At-a-Glance:
In its quest to decarbonize its energy, California is heading offshore. Besides being green, tapping the winds over the Pacific Ocean offers an additional benefit: Good timing. For more read California’s Solar Problem Could Be Solved by Floating Wind Farms.
Key Takeaways:
- While current solar capacity in California provides a deluge of power supply in the middle of the day, the peak demand for power is in the evening, when solar isn’t as reliable. This is especially troubling during extreme weather conditions.
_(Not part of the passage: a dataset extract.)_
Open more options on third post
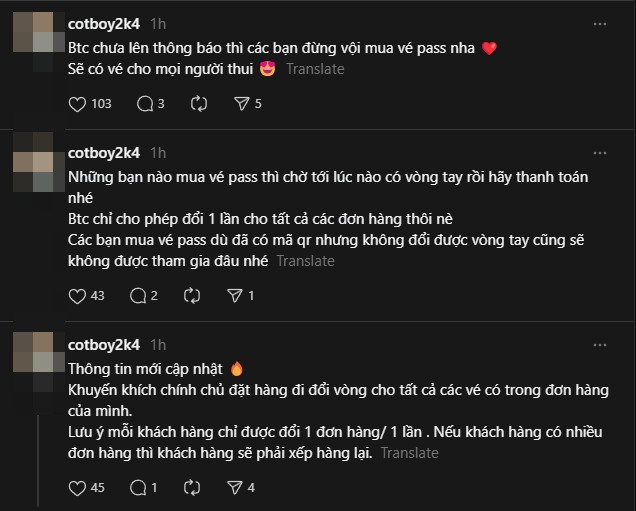 [599, 343]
- Wind turbines off the coast capture steadier ocean winds than those on land, sometimes 50% more, and it usually peaks at night, making it a useful complement to solar power during the day and reducing the need to turn to gas-fired plants and battery storage
- Matching supply more precisely with demand is an essential, but often overlooked, element of the energy transition. Traditional power supply relies on having dispatchable generators, usually burning fossil fuels, on call to match fluctuating demand.
Path to 100% Perspective
California can reach its goal of serving 100% of retail load with renewable energy. However, this cannot be achieved with its current portfolio of resources. The rolling blackouts in summer 2020 show that California needs additional resources to supplement the tools already in place. More specifically, California needs new resources that complement the wind, solar, and hydro needed for a shift to a 100% renewable electricity system. Slow ramping, long start, baseload resources must be replaced by faster, more flexible resources that are capable of running on sustainable fuels. Sustainable fuels produced by excess wind and solar energy, plus storage resources, can enable California to cleanly and reliably shift energy from low-net loads to high-net loads.